Each format represented a leap forward in capability. HEIC is simply the latest step in this evolution, trading universal compatibility (which takes time to build) for superior technical performance. Just as PNG eventually became universally supported after years of limited adoption, HEIC support will likely become standard everywhere within the next few years.

Frequently Asked Questions

Q: Do all iPhones save photos as HEIC?

A: HEIC is the default format on iPhone 7 and later running iOS 11 or higher. Older iPhones that cannot run iOS 11 (iPhone 6s and earlier) continue to use JPG. If you upgraded from an older iPhone, your new device will default to HEIC unless you manually change the setting.

Q: Will switching to JPG affect my photo quality?
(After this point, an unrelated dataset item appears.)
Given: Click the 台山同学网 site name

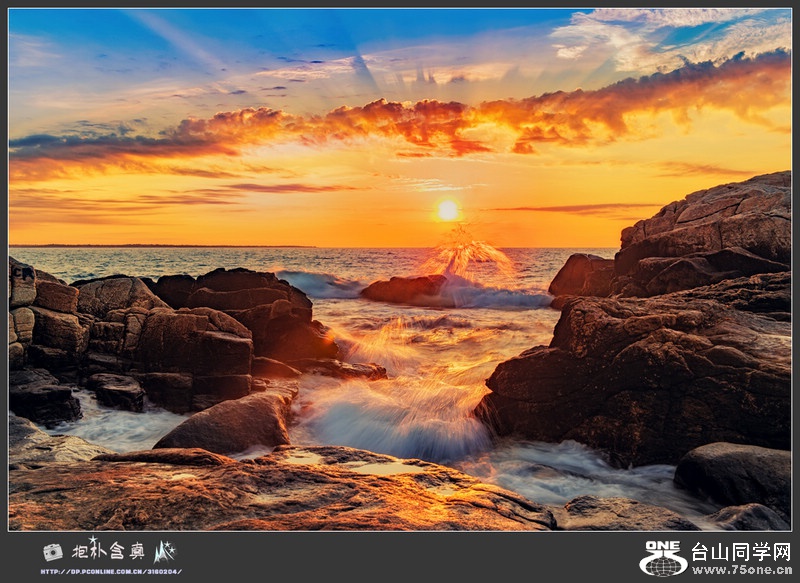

A: For most people, the quality difference is not noticeable. Both formats capture the same resolution. HEIC technically preserves more detail at the same file size, but at full quality JPG settings the visual difference is minimal. You will notice the storage difference more than the quality difference.

Q: Do Android phones also use HEIC?

A: Some Android phones offer HEIC as an option, particularly Samsung and Google Pixel devices, but it is not the default on most Android phones. Android has been slower to adopt HEIC partly due to the HEVC licensing costs and partly because the Android ecosystem is more fragmented.

Q: Will HEIC replace JPG entirely in the future?

A: Probably not completely, at least not anytime soon. JPG's universal compatibility makes it deeply embedded in the internet and digital infrastructure. More likely, HEIC (or its successor AVIF) will become the default for cameras and devices, while JPG remains widely supported for backwards compatibility, similar to how CDs are still playable even though most music is streamed.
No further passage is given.